Friday, January 16, 2009

Cruisin and a Cause!

We leave for our annual Celebrate Your Marriage Cruise. Heading to the Caribbean for 7 days of warmth, which is a welcome relief from the 10 degrees BELOW ZERO we woke to today!

Also, below you will see a very important piece that came across my desk yesterday. I hope you will take the time to read it and pass it along to others who may feel as strongly about marriage as we do!

A New Year's Resolution: Cut America's Divorce Rate In Half January 1, 2009 by Mike McManus

I'd like to propose a New Year's resolution that could preserve a half million marriages a year now ending in divorce by cutting America's divorce rate in half.

The biggest winners of such an achievement would be 500,000 kids who would not experience their parents divorce. Children are the innocent victims who deserve a bright future.

"Though a divorce is opposed in four out of five cases by one spouse, it is always granted. Should couples with children be required to obtain written mutual consent for the dissolution of their marriage if there are no allegations of major fault such as proven adultery or physical abuse?"

In 48 states No Fault Divorce Law no longer requires proof of major fault to get a divorce. One spouse simply claims the marriage has "irreconcilable differences," and divorce is always granted. Yet in 80 percent of the cases, their spouse says the marriage is reconcilable, according to Andrew Cherlin and Frank Furstenburg in their book, Divided Families.

The key moral question, which every pastor, teacher, social worker, lawyer and parent must answer is this: should a marriage, entered into willingly by two people, be dissolved unilaterally by one unhappy parent - or should both parents have an equal voice in the decision?

To put it differently, shouldn't the parent most committed to the marriage and to the children have an equal voice in a decision that will change their lives forever?

Billy Miller came home for lunch one day to discover that his wife was gone along with most of the furniture and their teenage daughter and son. It was a shock that made him feel "total devastation."
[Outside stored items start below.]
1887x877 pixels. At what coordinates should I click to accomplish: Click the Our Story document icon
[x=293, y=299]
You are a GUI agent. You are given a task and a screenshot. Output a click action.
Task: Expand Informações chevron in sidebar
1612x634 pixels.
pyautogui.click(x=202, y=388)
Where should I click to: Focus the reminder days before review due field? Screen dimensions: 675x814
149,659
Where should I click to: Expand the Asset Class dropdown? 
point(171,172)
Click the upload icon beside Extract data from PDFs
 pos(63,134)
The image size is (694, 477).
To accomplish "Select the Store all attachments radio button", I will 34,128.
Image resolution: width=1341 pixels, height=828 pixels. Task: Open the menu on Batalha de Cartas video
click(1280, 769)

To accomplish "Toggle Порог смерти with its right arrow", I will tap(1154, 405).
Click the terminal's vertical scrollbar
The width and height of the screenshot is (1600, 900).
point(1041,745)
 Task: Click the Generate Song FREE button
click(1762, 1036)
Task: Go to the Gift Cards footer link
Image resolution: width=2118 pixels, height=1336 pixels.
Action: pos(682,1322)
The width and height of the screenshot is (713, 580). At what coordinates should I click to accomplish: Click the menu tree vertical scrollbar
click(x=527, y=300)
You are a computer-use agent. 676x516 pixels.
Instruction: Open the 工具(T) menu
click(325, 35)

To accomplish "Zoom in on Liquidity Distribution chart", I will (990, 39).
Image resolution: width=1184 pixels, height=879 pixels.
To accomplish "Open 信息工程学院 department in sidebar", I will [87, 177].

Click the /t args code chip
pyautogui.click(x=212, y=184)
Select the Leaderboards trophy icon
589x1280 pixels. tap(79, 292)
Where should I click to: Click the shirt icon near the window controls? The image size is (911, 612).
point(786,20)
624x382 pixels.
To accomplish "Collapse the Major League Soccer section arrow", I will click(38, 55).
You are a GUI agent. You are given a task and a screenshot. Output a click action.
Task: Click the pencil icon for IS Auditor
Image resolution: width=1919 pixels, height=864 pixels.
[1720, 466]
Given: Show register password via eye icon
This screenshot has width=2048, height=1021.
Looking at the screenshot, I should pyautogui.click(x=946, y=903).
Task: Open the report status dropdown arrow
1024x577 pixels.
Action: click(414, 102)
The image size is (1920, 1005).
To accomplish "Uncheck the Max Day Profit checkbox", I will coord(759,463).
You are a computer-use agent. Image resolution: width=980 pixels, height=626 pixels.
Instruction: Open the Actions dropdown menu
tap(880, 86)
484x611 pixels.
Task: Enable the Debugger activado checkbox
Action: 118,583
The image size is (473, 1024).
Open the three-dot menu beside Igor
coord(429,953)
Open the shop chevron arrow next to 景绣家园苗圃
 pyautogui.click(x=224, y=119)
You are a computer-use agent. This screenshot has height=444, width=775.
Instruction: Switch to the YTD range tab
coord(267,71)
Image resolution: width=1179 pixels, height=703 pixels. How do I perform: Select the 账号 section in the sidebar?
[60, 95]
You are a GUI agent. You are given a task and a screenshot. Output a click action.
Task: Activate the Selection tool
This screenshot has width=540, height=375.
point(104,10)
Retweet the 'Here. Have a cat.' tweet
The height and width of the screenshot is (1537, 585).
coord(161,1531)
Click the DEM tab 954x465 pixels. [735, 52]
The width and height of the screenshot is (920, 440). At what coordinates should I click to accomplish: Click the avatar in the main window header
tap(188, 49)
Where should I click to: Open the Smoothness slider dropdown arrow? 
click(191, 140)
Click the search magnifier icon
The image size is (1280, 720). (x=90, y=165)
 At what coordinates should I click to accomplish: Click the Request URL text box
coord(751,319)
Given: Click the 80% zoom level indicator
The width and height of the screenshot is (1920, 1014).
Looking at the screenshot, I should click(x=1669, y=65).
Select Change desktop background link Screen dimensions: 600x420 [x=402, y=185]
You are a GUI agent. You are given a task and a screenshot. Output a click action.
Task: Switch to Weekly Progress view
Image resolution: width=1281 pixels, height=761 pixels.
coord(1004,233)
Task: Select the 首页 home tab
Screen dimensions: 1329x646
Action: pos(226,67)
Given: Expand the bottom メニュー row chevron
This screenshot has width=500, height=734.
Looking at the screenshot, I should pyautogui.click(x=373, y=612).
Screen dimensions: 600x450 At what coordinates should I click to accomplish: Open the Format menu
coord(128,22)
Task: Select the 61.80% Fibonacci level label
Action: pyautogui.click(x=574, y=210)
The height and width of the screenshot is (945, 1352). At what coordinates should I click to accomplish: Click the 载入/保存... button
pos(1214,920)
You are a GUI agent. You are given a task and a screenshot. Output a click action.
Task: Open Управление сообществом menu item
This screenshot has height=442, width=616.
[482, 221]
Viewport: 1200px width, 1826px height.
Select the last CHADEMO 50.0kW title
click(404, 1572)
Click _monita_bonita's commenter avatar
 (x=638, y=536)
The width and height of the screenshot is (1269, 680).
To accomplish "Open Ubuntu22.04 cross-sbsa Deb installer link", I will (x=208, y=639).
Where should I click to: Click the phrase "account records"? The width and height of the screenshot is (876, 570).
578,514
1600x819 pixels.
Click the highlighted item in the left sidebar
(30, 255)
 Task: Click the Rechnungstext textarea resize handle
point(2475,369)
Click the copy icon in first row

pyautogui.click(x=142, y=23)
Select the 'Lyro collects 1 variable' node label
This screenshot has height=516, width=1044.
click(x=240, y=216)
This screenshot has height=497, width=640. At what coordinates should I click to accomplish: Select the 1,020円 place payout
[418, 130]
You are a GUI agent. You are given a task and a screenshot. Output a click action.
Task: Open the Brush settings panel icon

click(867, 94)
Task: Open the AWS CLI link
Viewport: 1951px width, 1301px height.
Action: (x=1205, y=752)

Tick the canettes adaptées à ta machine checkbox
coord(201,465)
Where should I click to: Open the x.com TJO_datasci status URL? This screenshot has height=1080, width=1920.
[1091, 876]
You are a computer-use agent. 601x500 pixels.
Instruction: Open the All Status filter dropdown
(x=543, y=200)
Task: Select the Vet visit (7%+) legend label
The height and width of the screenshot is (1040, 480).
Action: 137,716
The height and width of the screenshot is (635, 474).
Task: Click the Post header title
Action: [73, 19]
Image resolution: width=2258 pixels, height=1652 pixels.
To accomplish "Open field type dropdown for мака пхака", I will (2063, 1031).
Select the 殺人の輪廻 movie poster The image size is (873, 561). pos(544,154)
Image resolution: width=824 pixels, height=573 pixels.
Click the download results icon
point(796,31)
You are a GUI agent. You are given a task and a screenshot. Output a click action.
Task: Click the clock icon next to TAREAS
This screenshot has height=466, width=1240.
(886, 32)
If he had had a voice on the divorce, he would have said no. It shattered their children, two of whom have had babies out-of-wedlock and a third is divorced. Without a model of how a husband and wife make a marriage work, children of divorce find it difficult to bond with someone of the opposite
sex.

Did his ex-wife create a happier life? No. Within four years she married a high school boyfriend who deserted his wife to marry her. He kicked her out after just four months. She married a third time, but it lasted only 8 months. Billy remains her friend, and he prays for her return.

Billy is now a divorce reformer. His local newspaper published his recent letter with questions that deserve answers from the legal profession, clergy and state legislators:

1. "Is marriage a legally binding agreement between two citizens? If it is not, why should it be registered with the legal system, the local courts and the state?

2. "If it takes two people in agreement to initiate a legally binding contract, and two people in agreement to end a legally binding contract,"
why can one spouse terminate a marriage?

3. "The person breaching a (typical) contract is generally the one penalized. How is it fair in divorce to punish the one who is not breaching the contract and, at the same time, reward the one who is? The one objecting to the granting of the divorce is deprived of all rights as the divorce is granted.

"Saddam Hussein received more justice than do American citizens who want to keep their marriage and family intact," Billy Miller wrote.

No Fault Divorce is also unconstitutional. The 5th and 14th Amendments to the Constitution guarantee that "No person be deprived of life, liberty or property without due process of law."

Where is "due process" if the divorce is always granted?

Miller writes, "Due process is: hearing what you did wrong (accusations), with proof; offering a defense against those accusations; hearing the judge's decision based on the evidence presented, and the right to appeal that decision."

You can take a personal responsibility to help reform No Fault Divorce.
How?

1. Call or write your state representative or state senator, asking them to reform the law.

2. Ask your pastor to not only support this change, but to seek the backing of other clergy in the community, to ask state legislators for divorce reform.

3. Ask your local legal community, the Bar Association, to support divorce reform.

In short, will you declare a New Year's Resolution to help reform No Fault Divorce with Mutual Consent Divorce in cases involving minor children?


Blessings~
J&L

1 comment:

holandjoe said...

have a great time on the cruise.
Joey and I are in transition, God has closed the door at the children's home we worked at and I am now going back to work as a nurse and Joey is starting his own outdoor maintence buisness. Wish we could be with you both.